2009-11-05 Thread Jeremy Orlow
That's an excellent idea!  Do you think you'd be able to give it?  If not,
do you have any suggestions on who would be good?  Maybe Pam?

On Thu, Nov 5, 2009 at 3:08 PM, Jeremy Moskovich wrote:

> IMHO it would be immensely valuable to give a talk explaining what Layout
> tests are and how they work in a *simple* enough manner to allow web
> developers to create tests for bugs that affect them.  I haven't found any
> easily discoverable introductory material on this topic.
>
> Best regards,
> Jeremy
>
> On Fri, Nov 6, 2009 at 12:30 AM, Scott Violet  wrote:
>
>>
>> A general big picture talk would be a great starter. How the DOM is
>> modeled, how the render tree works, the interesting objects ...

_ _ _ _ _ _ _

→ **What is asked**
1) Name every person mentioned in the email thread about a talk on layout tests.
2) Write the next few lines of the email thread about a talk on layout tests, picking up right after its last line.

→ **Data provided**
_ _ _ _ _ _ _

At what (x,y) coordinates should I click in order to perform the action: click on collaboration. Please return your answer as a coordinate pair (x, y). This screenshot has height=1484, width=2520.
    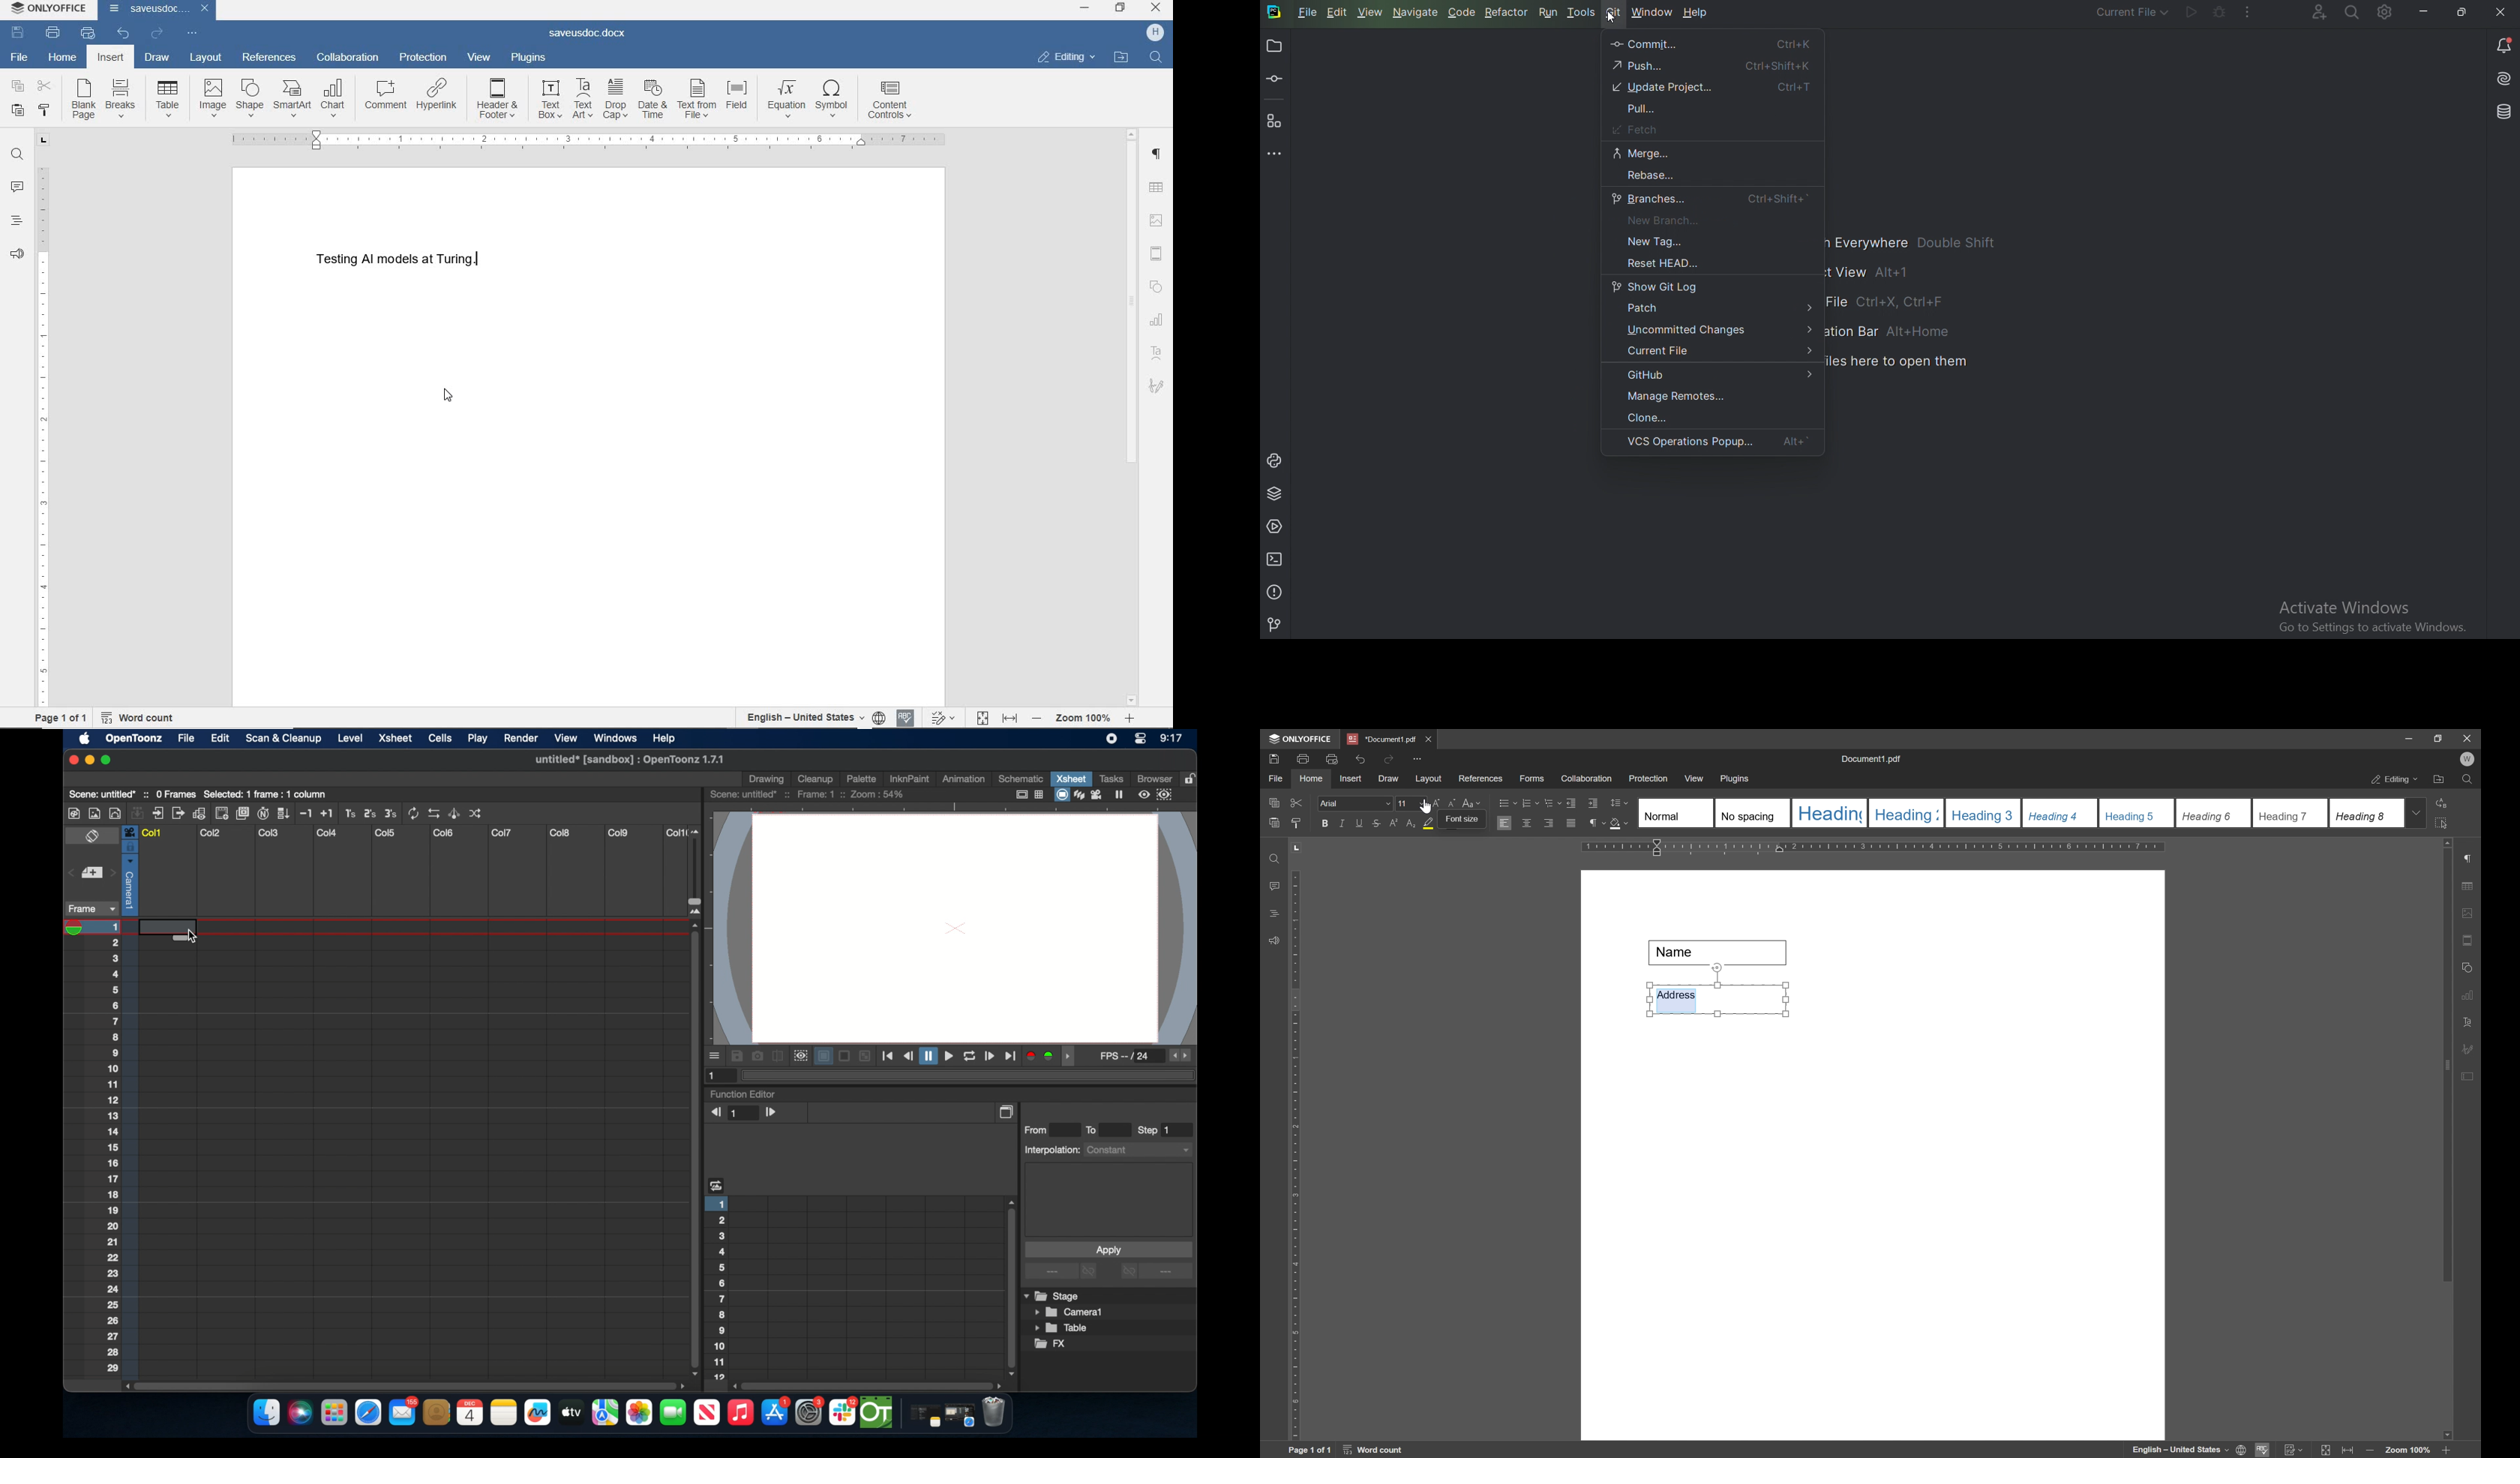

_ _ _ _ _ _ _

→ **Answers to each task**
1) Jeremy Orlow, Pam, Jeremy Moskovich, Scott Violet

2)
>>
>>  -Scott
>>
>> On Thu, Nov 5, 2009 at 2:22 PM, Jeremy Orlow  wrote:
>> > Sure...we definitely have some in-house expertise on this.  I could even
>> see
>> > if any of the Apple guys would be interested in this...but I wouldn't
>> hold
>> > my breath.  :-)
>> > What types of WebKit topics?
>> >
>> > On Thu, Nov 5, 2009 at 2:17 PM, Scott Violet  wrote:
>> >>
>> >> It's not Chromium, but how about some WebKit tech talks? Such talks
>> >> would be incredibly valuable to those helping out now and then with
>> >> WebKit.
>> >>
>> >>  -Scott
>> >>
>> >> On Thu, Nov 5, 2009 at 1:35 PM, Jeremy Orlow 
>> wrote:
>> >> > About 6 months ago, we had a series of tech talks on various bits of
>> >> > Chromium's architecture.  (They're listed
>> >> > here: http://dev.chromium.org/developers/tech-talk-videos)  The
>> youtube
>> >> > ratings are pretty high, they've all had over a thousand views, and
>> I've
>> >> > seen them mentioned in a couple chromium-dev threadsso it seems
>> like
>> >> > they've been helpful.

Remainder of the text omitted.